Abstract
A note of literary criticism: a page-by-page list of quotations from Baroja’s El árbol de la ciencia documenting its insults (‘canalla’, ‘idiota’, ‘imbécil’), closing ironically on the sentence from page 253, ‘He was beginning to feel a deep irritation against everything’. Documentary material, not philosophy.
Testo originale spagnolo · Obras completas — Fundación Ortega y Gasset · pubblico dominio
Si abrimos El árbol de la ciencia por la página primera y leemos hasta la sexta, aprenderemos en tan breve espacio cómo acontece el absurdo de que la clase de Química de la Facultad de Medicina se da en la Escuela de Arquitectura, que los estudiantes son unos bárbaros y el profesor «un pobre hombre presuntuoso, ridículo», que parece «un francés petulante». Andrés Hurtado se encuentra en esta primera clase con un compañero de Instituto, Aracil, a quien acompaña un amigo, Montaner. Y tenemos que ya en esta página 10, «Andrés experimenta por Julio Aracil bastante antipatía, pero mucha mayor aversión por Montaner». Además, «los dos condiscípulos se encuentran en esta primera conversación completamente en desacuerdo».
Si, empero, abren ustedes el libro por la página 67, hallarán que «el hospital aquel (San Juan de Dios), ya derruido, por fortuna, era un edificio inmundo, sucio, mal oliente»; que «el médico de la sala, amigo de Julio, era un vejete ridículo… Lo miserable y lo canallesco era que trataba con una crueldad inútil a aquellas desdichadas».

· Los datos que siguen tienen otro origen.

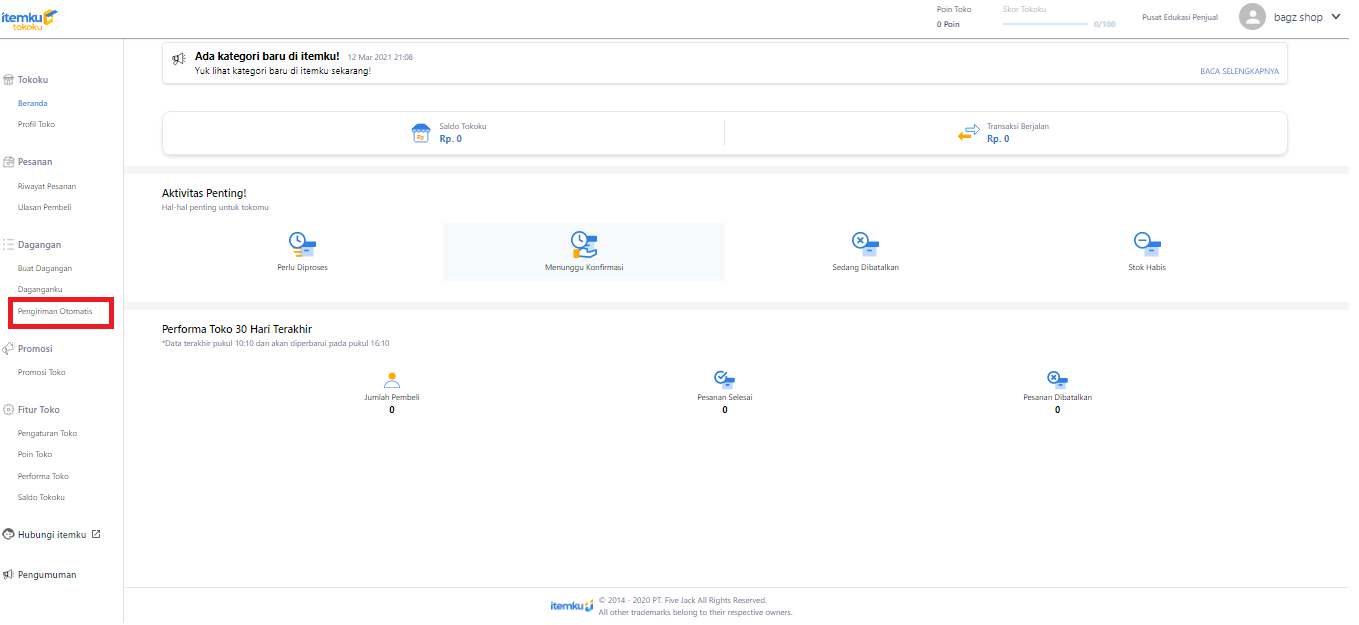Click the Transaksi Berjalan arrows icon
The height and width of the screenshot is (625, 1359).
(969, 133)
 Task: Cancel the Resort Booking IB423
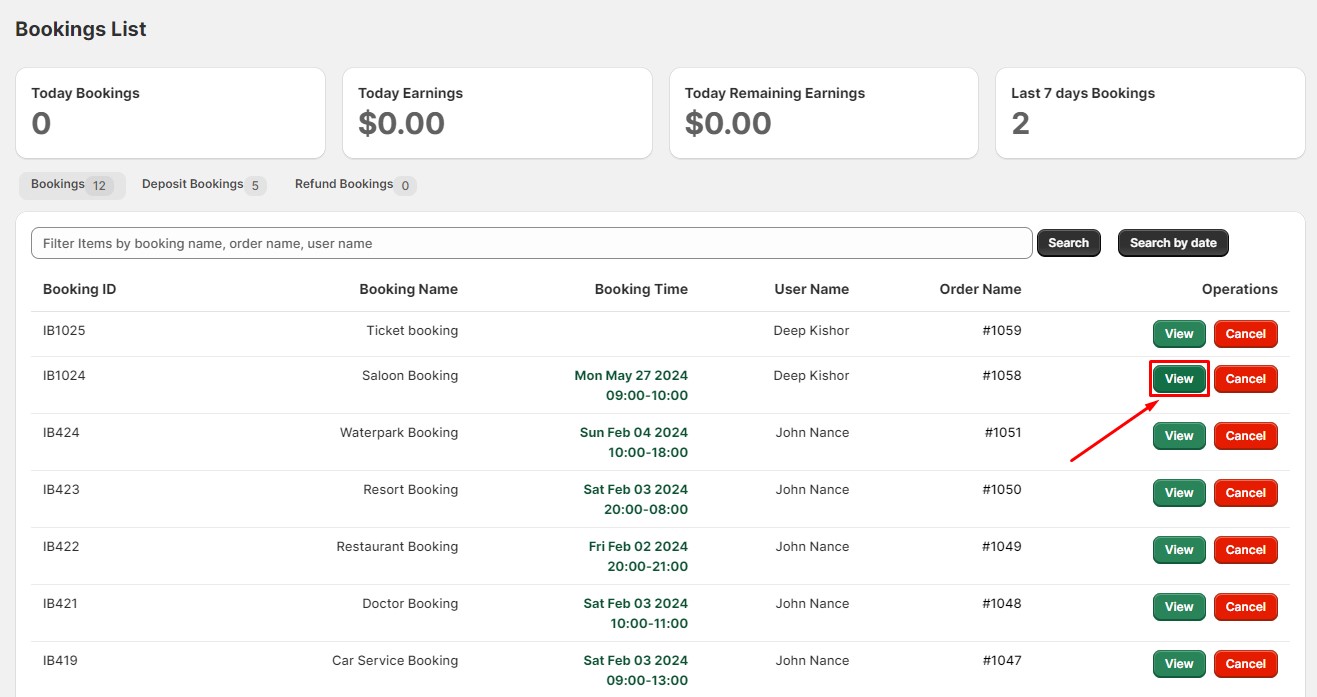click(1245, 493)
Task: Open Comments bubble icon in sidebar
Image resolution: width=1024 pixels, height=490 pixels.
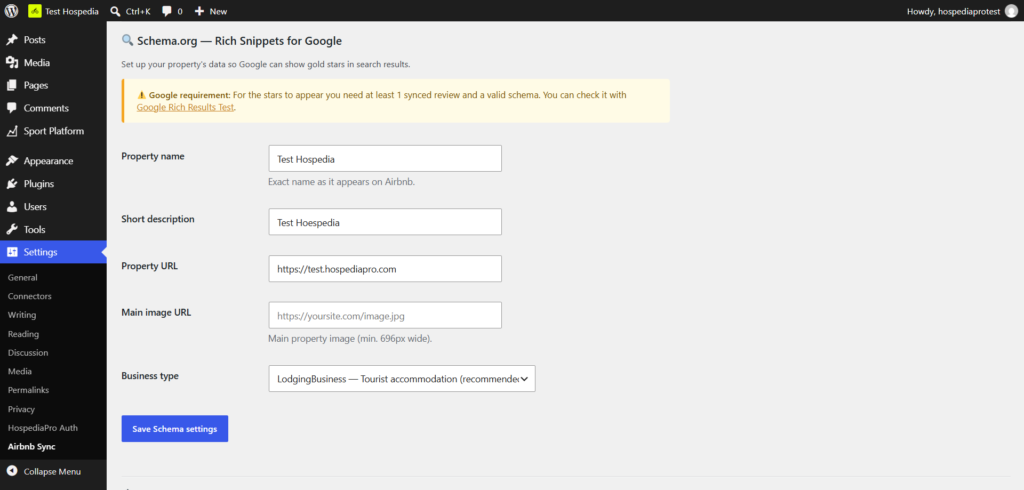Action: tap(12, 108)
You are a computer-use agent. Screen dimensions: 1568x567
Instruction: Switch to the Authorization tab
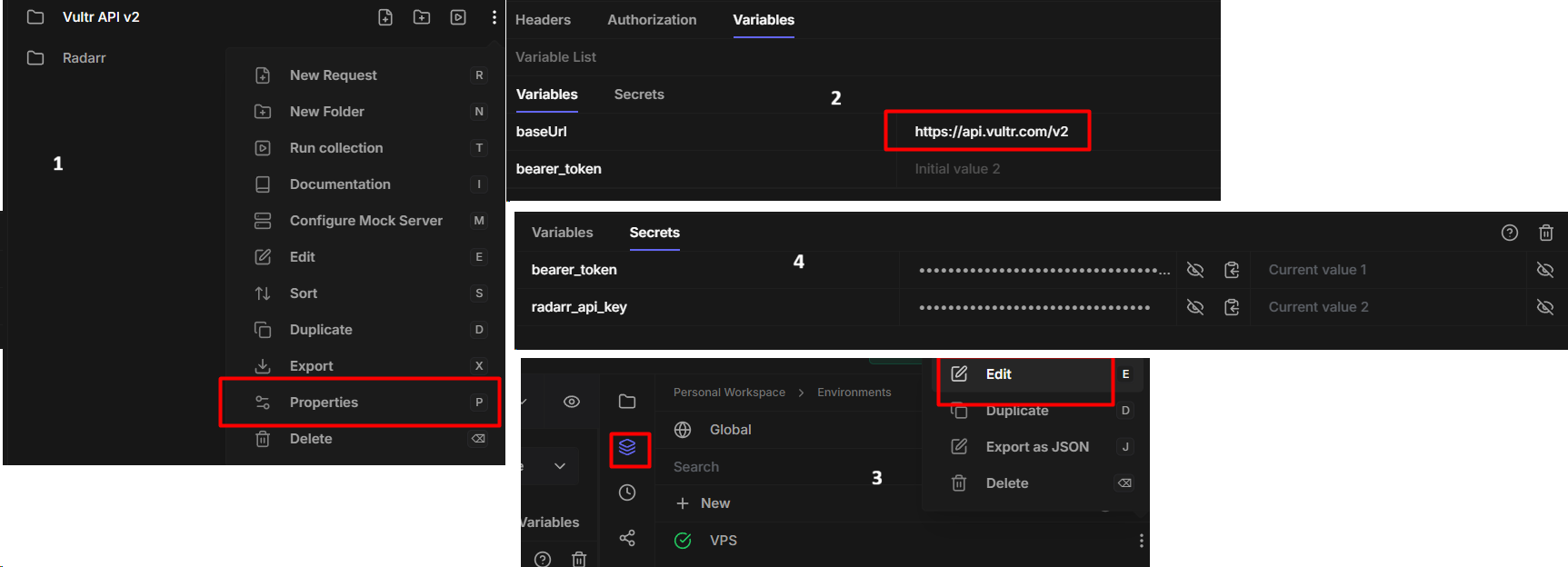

Todo esto en la página 67; pero llegándonos a la 68 tenemos que «aquel petulante idiota… era un macaco cruel este tipo», y «Aracil no podía soportar la bestialidad de aquel idiota».
Pasemos a la 69: «¡Canalla! ¡Idiota!» —exclamó Hurtado, acercándose al médico con el puño levantado:
«Sí, me voy, por no patear las tripas a ese idiota miserable».
En la página 87: «Julio le presentó a un sainetero, un hombre estúpido, fúnebre», y se dice que «Antoñito era un andaluz con una moral de chulo».
En la 99: «El amante de Pura, además de un acreditado imbécil, fabricante de chistes estúpidos, como la mayoría de los del gremio (saineteros), era un granuja, dispuesto a llevarse todo lo que veía».
Estas gentes «hicieron una porción de horrores con una mala intención canallesca». E inmediatamente se habla de «las hijas, dos mujeres estúpidas y feas».
En fin, en la página 100: «Pero usted es un imbécil, una mala bestia».
Aun cuando en nada de esto hubiera motivo de extrañeza, lo habría en que, después de todo esto, allá por la página 253, le ocurre a Baroja hacernos la siguiente comunicación: «Comenzaba a sentir una irritación profunda contra todo».